Lines before the one containing "Check the audio Stream Copy box" are left out; return that line and every line after it exactly, through the end of the data below.

——

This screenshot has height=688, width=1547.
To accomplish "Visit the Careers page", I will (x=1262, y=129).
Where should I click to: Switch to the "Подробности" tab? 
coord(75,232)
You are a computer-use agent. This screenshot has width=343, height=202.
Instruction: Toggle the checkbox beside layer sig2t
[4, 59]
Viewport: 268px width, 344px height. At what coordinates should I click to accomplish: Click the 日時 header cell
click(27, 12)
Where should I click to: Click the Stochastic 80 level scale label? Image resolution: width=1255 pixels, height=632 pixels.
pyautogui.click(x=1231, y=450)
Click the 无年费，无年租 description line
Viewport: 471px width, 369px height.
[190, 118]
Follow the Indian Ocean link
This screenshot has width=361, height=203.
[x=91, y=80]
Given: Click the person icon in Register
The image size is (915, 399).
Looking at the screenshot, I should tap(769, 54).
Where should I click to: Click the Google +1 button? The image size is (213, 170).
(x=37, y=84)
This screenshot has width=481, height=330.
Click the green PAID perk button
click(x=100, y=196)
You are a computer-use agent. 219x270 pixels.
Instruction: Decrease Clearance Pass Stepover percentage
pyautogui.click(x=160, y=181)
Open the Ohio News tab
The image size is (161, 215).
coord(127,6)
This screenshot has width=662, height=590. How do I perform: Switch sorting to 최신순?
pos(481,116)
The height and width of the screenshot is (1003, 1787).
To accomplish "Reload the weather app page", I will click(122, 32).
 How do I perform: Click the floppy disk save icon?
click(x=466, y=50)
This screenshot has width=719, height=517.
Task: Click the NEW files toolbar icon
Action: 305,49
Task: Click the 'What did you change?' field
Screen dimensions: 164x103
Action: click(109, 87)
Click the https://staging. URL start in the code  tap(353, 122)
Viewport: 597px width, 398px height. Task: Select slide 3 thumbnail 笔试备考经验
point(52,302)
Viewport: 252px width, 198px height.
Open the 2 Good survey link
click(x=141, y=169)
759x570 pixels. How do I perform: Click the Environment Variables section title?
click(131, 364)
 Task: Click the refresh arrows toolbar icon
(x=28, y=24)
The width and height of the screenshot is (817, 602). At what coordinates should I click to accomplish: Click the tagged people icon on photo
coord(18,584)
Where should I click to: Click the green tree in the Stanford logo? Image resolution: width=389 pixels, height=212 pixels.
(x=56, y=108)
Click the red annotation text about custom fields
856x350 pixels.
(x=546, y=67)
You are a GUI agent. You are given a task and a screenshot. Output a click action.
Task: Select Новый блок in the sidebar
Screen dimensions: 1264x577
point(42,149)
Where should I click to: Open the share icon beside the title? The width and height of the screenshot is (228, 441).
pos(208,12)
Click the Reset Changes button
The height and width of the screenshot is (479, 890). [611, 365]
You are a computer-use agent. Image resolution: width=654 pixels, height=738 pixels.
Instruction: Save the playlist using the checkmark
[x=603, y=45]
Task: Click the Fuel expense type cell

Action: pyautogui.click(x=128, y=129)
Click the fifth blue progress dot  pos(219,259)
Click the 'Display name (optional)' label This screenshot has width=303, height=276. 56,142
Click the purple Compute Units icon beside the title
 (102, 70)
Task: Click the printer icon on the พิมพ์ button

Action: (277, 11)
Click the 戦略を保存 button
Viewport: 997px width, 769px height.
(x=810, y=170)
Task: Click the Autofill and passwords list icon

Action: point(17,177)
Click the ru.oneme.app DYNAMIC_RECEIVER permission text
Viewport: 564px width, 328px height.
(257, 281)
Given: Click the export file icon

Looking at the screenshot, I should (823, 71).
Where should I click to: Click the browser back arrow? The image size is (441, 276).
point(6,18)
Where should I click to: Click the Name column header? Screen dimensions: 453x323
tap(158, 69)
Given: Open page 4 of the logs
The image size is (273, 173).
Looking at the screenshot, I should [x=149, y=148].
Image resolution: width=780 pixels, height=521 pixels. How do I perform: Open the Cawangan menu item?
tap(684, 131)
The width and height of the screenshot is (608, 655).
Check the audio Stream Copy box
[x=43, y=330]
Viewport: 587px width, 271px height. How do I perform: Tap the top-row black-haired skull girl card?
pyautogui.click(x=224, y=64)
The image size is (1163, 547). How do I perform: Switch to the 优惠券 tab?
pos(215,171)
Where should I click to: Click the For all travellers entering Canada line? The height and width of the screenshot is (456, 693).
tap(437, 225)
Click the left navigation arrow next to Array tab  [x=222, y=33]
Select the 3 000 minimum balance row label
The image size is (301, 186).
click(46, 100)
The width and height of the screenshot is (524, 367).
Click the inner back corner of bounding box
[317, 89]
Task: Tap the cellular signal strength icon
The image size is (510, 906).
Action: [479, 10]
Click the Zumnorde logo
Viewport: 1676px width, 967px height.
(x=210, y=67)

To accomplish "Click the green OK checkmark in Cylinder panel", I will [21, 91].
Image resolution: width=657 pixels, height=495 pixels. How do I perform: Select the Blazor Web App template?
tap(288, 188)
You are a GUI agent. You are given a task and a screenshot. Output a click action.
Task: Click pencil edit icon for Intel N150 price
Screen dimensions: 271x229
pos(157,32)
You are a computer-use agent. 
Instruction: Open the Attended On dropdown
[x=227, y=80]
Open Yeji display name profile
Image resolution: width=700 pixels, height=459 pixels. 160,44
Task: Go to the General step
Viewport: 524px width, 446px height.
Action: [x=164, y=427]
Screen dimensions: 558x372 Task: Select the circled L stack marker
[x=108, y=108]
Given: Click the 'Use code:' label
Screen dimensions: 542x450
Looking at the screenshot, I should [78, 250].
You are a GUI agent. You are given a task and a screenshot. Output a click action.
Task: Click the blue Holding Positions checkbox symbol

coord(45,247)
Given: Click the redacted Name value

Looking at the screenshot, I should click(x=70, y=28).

——

Answer for the task
Check the audio Stream Copy box
[x=43, y=330]
Viewport: 587px width, 271px height. How do I perform: Tap the top-row black-haired skull girl card?
pyautogui.click(x=224, y=64)
The image size is (1163, 547). How do I perform: Switch to the 优惠券 tab?
pos(215,171)
Where should I click to: Click the For all travellers entering Canada line? The height and width of the screenshot is (456, 693).
tap(437, 225)
Click the left navigation arrow next to Array tab  [x=222, y=33]
Select the 3 000 minimum balance row label
The image size is (301, 186).
click(46, 100)
The width and height of the screenshot is (524, 367).
Click the inner back corner of bounding box
[317, 89]
Task: Tap the cellular signal strength icon
The image size is (510, 906).
Action: [479, 10]
Click the Zumnorde logo
Viewport: 1676px width, 967px height.
(x=210, y=67)

To accomplish "Click the green OK checkmark in Cylinder panel", I will [21, 91].
Image resolution: width=657 pixels, height=495 pixels. How do I perform: Select the Blazor Web App template?
tap(288, 188)
You are a GUI agent. You are given a task and a screenshot. Output a click action.
Task: Click pencil edit icon for Intel N150 price
Screen dimensions: 271x229
pos(157,32)
You are a computer-use agent. 
Instruction: Open the Attended On dropdown
[x=227, y=80]
Open Yeji display name profile
Image resolution: width=700 pixels, height=459 pixels. 160,44
Task: Go to the General step
Viewport: 524px width, 446px height.
Action: [x=164, y=427]
Screen dimensions: 558x372 Task: Select the circled L stack marker
[x=108, y=108]
Given: Click the 'Use code:' label
Screen dimensions: 542x450
Looking at the screenshot, I should [78, 250].
You are a GUI agent. You are given a task and a screenshot. Output a click action.
Task: Click the blue Holding Positions checkbox symbol

coord(45,247)
Given: Click the redacted Name value

Looking at the screenshot, I should click(x=70, y=28).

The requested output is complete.